→ **Data**:
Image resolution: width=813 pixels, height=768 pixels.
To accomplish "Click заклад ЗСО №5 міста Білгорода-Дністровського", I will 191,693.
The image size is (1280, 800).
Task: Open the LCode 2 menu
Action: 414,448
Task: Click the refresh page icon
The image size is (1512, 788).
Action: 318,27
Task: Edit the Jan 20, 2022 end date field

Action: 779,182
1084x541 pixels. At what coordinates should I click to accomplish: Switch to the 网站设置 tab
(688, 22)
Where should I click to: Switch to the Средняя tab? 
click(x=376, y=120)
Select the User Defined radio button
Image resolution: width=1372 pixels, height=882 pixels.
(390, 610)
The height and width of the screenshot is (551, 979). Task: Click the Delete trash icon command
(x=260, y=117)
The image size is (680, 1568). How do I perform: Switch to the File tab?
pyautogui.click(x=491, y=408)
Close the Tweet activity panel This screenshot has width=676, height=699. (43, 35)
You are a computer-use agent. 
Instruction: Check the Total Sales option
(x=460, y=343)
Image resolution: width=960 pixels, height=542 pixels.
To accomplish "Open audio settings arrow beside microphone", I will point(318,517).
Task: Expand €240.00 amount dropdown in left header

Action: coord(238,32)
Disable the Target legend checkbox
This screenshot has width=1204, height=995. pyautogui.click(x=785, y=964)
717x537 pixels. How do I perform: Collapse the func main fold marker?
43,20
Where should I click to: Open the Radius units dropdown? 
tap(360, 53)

→ **What you have to do**:
Please reproduce the listing above in full, substituting "Where do I click to" for every "Where should I click to" and leaving everything else unchanged.

→ **Output for this task**:
Image resolution: width=813 pixels, height=768 pixels.
To accomplish "Click заклад ЗСО №5 міста Білгорода-Дністровського", I will 191,693.
The image size is (1280, 800).
Task: Open the LCode 2 menu
Action: 414,448
Task: Click the refresh page icon
The image size is (1512, 788).
Action: 318,27
Task: Edit the Jan 20, 2022 end date field

Action: 779,182
1084x541 pixels. At what coordinates should I click to accomplish: Switch to the 网站设置 tab
(688, 22)
Where do I click to: Switch to the Средняя tab? 
click(x=376, y=120)
Select the User Defined radio button
Image resolution: width=1372 pixels, height=882 pixels.
(390, 610)
The height and width of the screenshot is (551, 979). Task: Click the Delete trash icon command
(x=260, y=117)
The image size is (680, 1568). How do I perform: Switch to the File tab?
pyautogui.click(x=491, y=408)
Close the Tweet activity panel This screenshot has width=676, height=699. (43, 35)
You are a computer-use agent. 
Instruction: Check the Total Sales option
(x=460, y=343)
Image resolution: width=960 pixels, height=542 pixels.
To accomplish "Open audio settings arrow beside microphone", I will point(318,517).
Task: Expand €240.00 amount dropdown in left header

Action: coord(238,32)
Disable the Target legend checkbox
This screenshot has width=1204, height=995. pyautogui.click(x=785, y=964)
717x537 pixels. How do I perform: Collapse the func main fold marker?
43,20
Where do I click to: Open the Radius units dropdown? 
tap(360, 53)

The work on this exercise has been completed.